TASK REQUIREMENTS:
1. From the passage on MCA's television series, reproduce the text between "If the network" and "the back door.", inclusive.
2. Using the passage on MCA's television series, decide whether each statement agrees with it. Answer yes or no for each, and quote the words from the passage that settle it.
(a) "The Name of the Game" series had three leading men.
(b) "The Bold Ones" debuted in 1971.
(c) Every one of the mini-series succeeded.

SOURCE DOCUMENT:
┏━━

If the network likes the idea, it pays for a script. If it likes
the script, it pays for a pilot. If it likes the pilot, it orders
thirteen episodes-roughly half a year's supply-with an option to
renew.
Flying in the back door.
The very first "World Premiere" movie, "Fame Is the
Name of the Game," cut short this process by becoming a kind
of "back-door pilot." A fanciful number about a magazine-publishing
company, it subsequently became a series running as "The Name
of the Game" for four years. Since then, of the 116 "World
Premieres" made for NBC, thirty-one have become series, including
such current hits as "Rockford," "Columbo,"
"McCloud," and "Emergency." In one series after
another, MCA's producers have kept seeking new vehicles to ride
in the race against boredom. "The Name of the Game" series,
for example, featured not one but three leading men-a reporter,
a publisher, and an editor-in-chief-and each week the viewer was
treated to a ninety-minute episode built around one of these characters.
The innovation also made production sense: the shows' ambitious
plot lines would have made production logistics impossible with
the same actor playing the lead every week.
Having determined that the public would, quite literally,
sit still for a series that alternated three leading men, MCA enlarged
on the idea by creating a series that alternated three entirely
different shows week after week. Debuting in 1969, "The Bold
Ones" featured unrelated segments called "The Doctors,"
"The Lawyers," and "The Protectors," each with
its own cast of characters, settings, and story line.
The new system offered unique advantages over the
regular series approach. By having different shows rotating to fill
a single time slot, MCA multiplies its chances of keeping the series
alive and holding onto a valuable piece of air time. If one of the
shows doesn't catch on, it can be dropped and a suitable replacement
plugged in.
A new beat for the deputy.
The success of "The Bold Ones" prompted MCA to try out
another idea, the so-called mini-series. The company divided the
TV season into four parts and ran four short series, each presented
in six consecutive episodes in one time slot. Two of the mini-series
failed, but one, "Night Gallery," was successful enough
to run later as a full-length series of its own. Another, featuring
a character named Sam McCloud, a Taos, New Mexico, deputy sheriff
assigned to the New York City Police Department for training, was
saved and reappeared the following season as part of the "Sunday
Mystery Movie," which included "Columbo" and "McMillan
& Wife." Now in their sixth season, this trio is still
going strong, but MCA's attempts to build it into a consistent quartet
have been thwarted as one segment after another has failed to measure
up to the originals.

┗━━

DATA ROWS:
┏━━

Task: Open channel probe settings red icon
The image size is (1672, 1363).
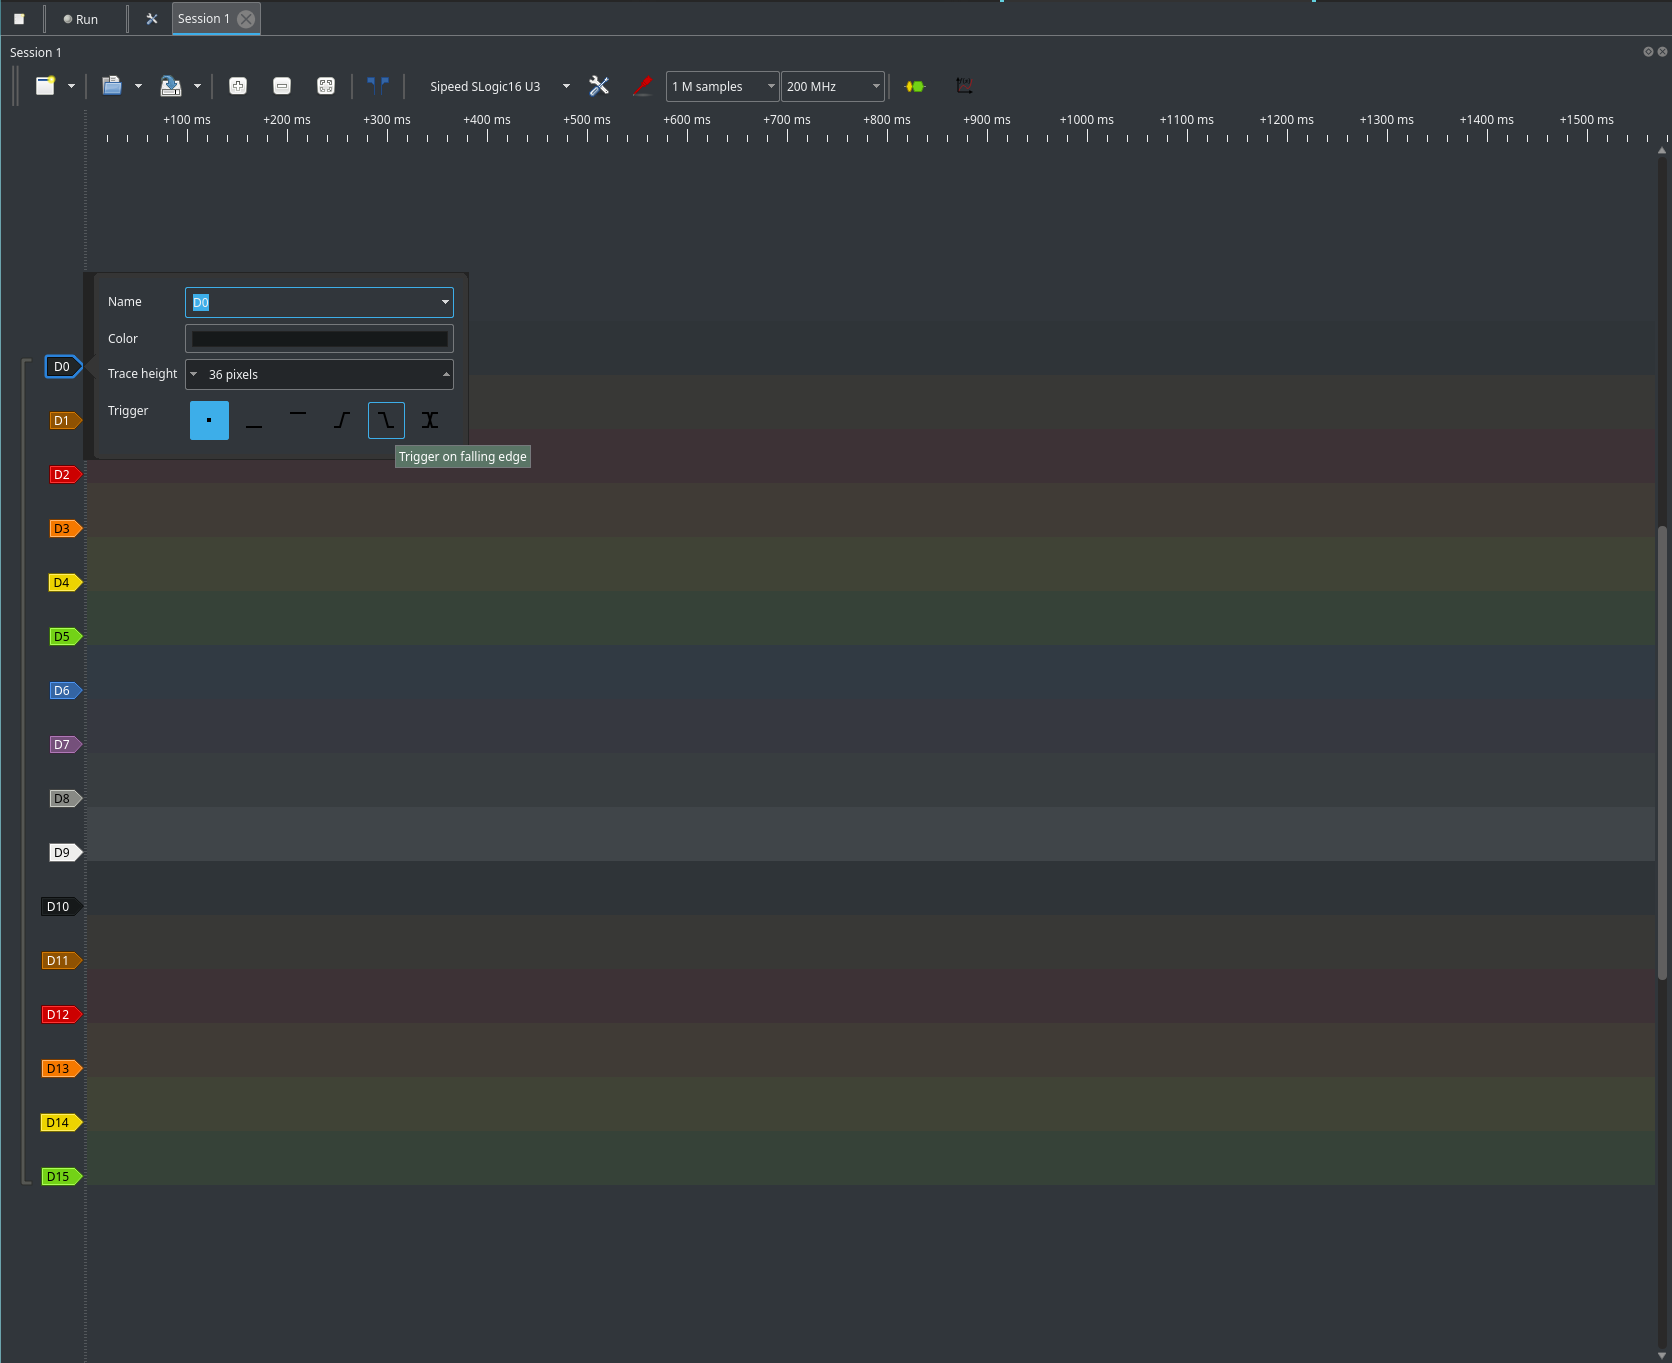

┗━━
┏━━

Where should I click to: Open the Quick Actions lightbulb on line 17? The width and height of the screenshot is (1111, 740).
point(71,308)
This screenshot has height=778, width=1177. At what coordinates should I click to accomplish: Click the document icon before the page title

┗━━

COMPLETE ANSWERS:
1.
If the network likes the idea, it pays for a script. If it likes
the script, it pays for a pilot. If it likes the pilot, it orders
thirteen episodes-roughly half a year's supply-with an option to
renew.
Flying in the back door.

2.
(a) Yes: "featured not one but three leading men"
(b) No: "Debuting in 1969"
(c) No: "Two of the mini-series failed"